◆ Given records ◆
------------------------------------------------------------------------

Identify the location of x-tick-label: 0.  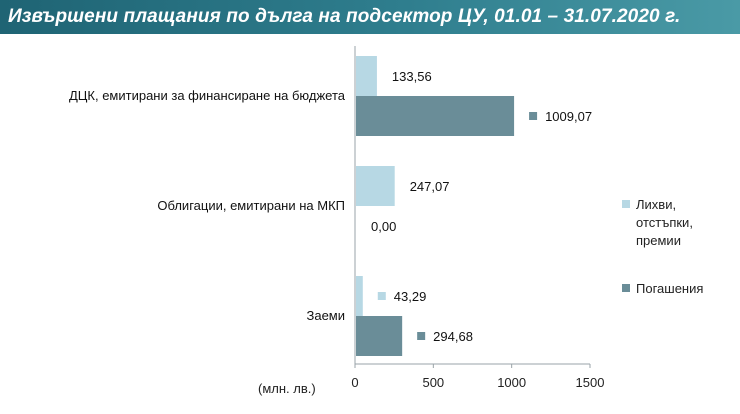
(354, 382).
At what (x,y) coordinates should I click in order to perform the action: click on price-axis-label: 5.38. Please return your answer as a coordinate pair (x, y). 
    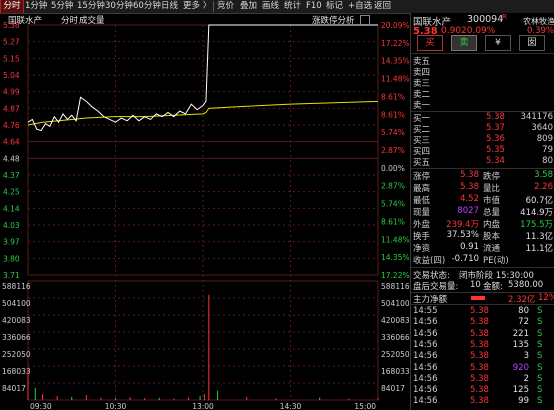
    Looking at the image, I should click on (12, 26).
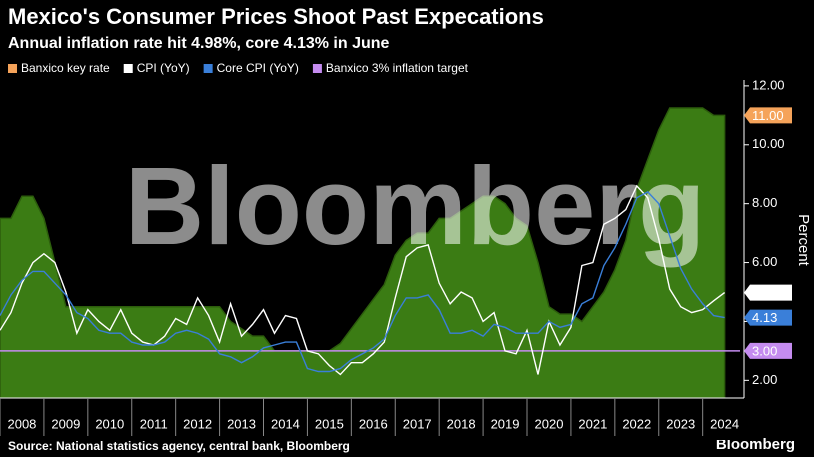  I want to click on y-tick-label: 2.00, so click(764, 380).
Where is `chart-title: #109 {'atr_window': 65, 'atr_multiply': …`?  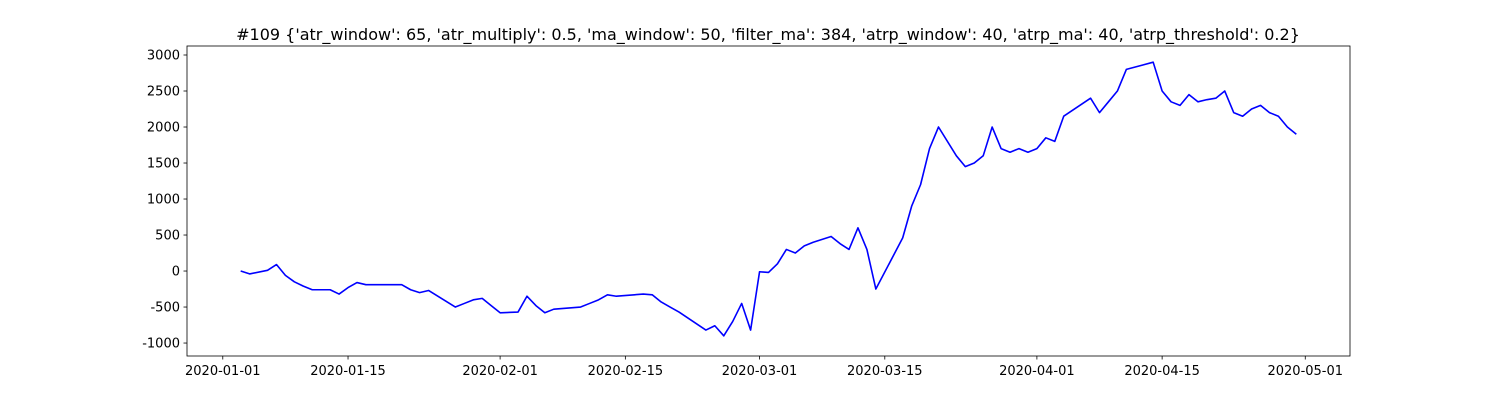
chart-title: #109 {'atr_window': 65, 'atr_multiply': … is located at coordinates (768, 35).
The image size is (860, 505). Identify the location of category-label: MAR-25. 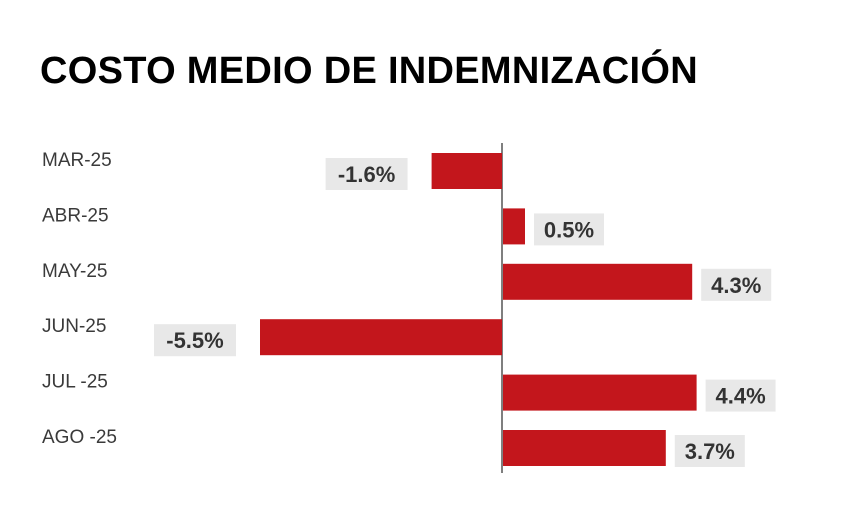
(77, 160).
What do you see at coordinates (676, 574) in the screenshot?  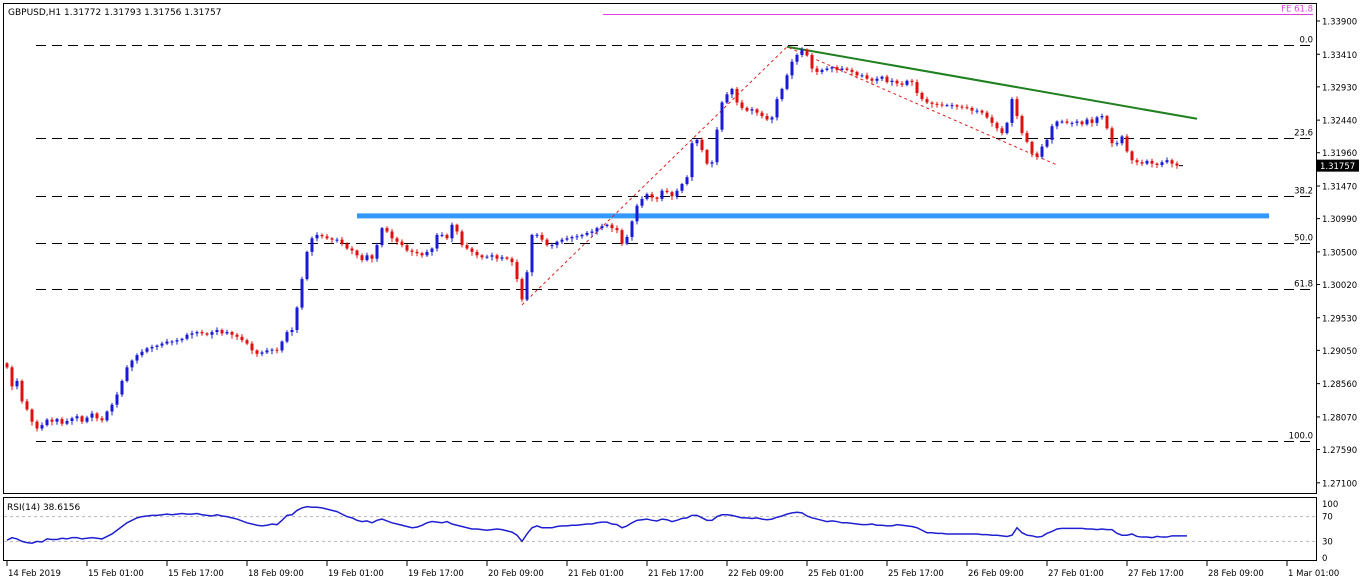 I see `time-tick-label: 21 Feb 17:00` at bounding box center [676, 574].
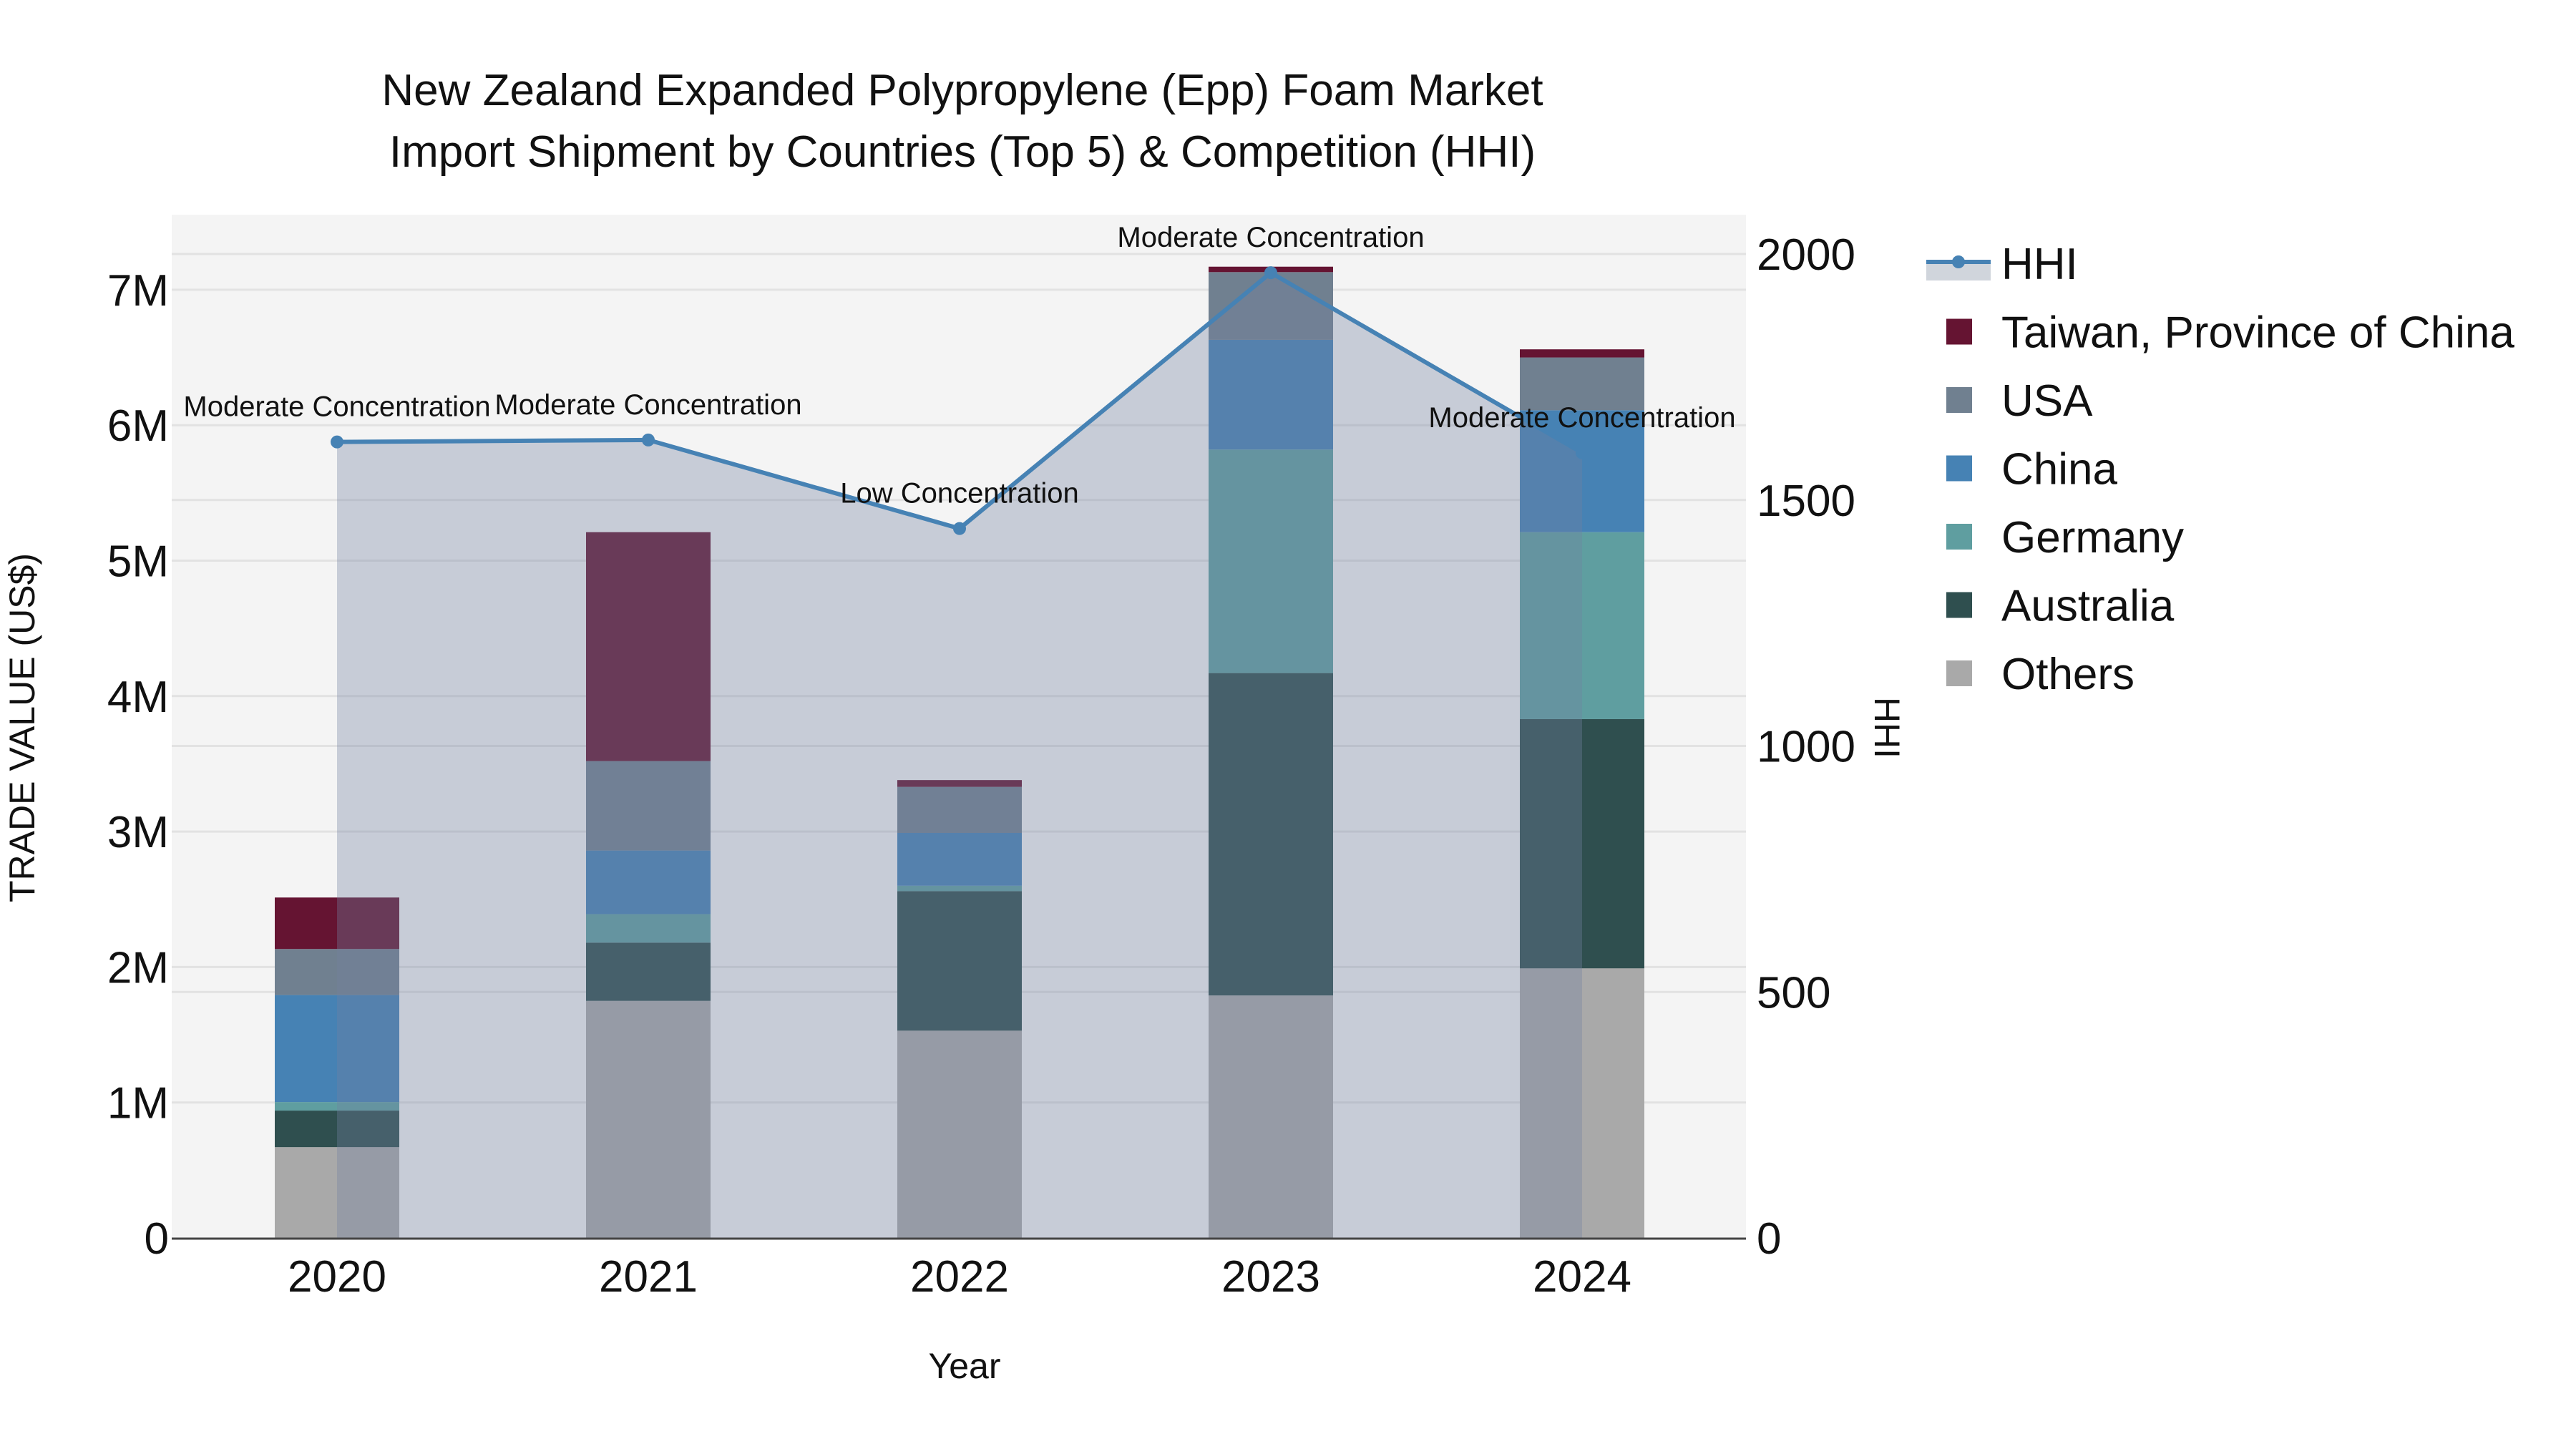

------------------------------------------------------------------------

◆ Directions for this task ◆
Reproduce the material word for word from its start up to and including the line with "coordinates (768, 35).". Leave the pictures out.

◆ The answer ◆
Identify the location of x-tick-label: 0.  
(354, 382).
At what (x,y) coordinates should I click in order to perform the action: click on price-axis-label: 5.38. Please return your answer as a coordinate pair (x, y). 
    Looking at the image, I should click on (12, 26).
  I want to click on y-tick-label: 2.00, so click(764, 380).
Where is `chart-title: #109 {'atr_window': 65, 'atr_multiply': …`?  
chart-title: #109 {'atr_window': 65, 'atr_multiply': … is located at coordinates (768, 35).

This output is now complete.